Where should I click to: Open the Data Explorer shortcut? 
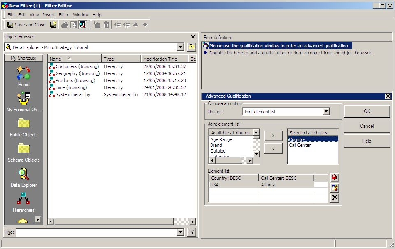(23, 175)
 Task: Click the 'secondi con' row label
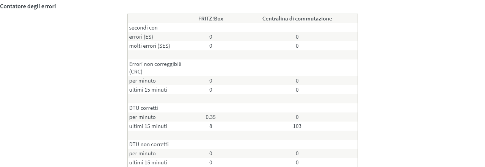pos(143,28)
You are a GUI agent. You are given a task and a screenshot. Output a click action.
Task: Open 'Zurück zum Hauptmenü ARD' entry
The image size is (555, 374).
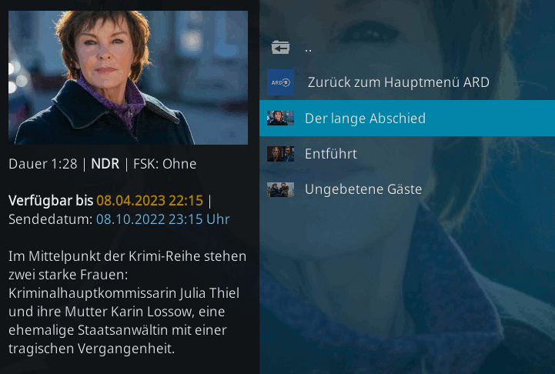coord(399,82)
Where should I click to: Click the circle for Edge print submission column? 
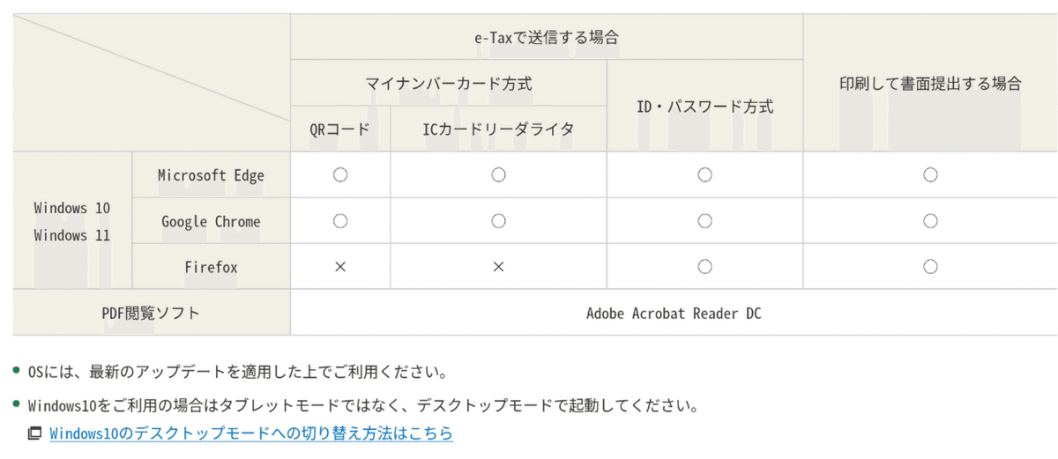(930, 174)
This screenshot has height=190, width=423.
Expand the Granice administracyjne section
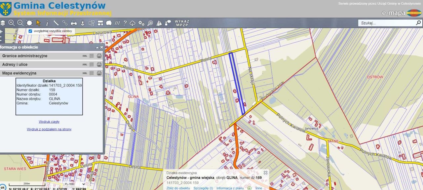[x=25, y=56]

::::::::

▶ **AIM**: Copy out the text lines of all the entries above exactly as they stand, omitting the pictures.

▶ **RESPONSE TO THE EXERCISE**:
Where should I click to: Open the Data Explorer shortcut? 
(23, 175)
 Task: Click the 'secondi con' row label
pos(143,28)
You are a GUI agent. You are given a task and a screenshot. Output a click action.
Task: Open 'Zurück zum Hauptmenü ARD' entry
The image size is (555, 374).
coord(399,82)
Where should I click to: Click the circle for Edge print submission column? 
(930, 174)
This screenshot has height=190, width=423.
Expand the Granice administracyjne section
[x=25, y=56]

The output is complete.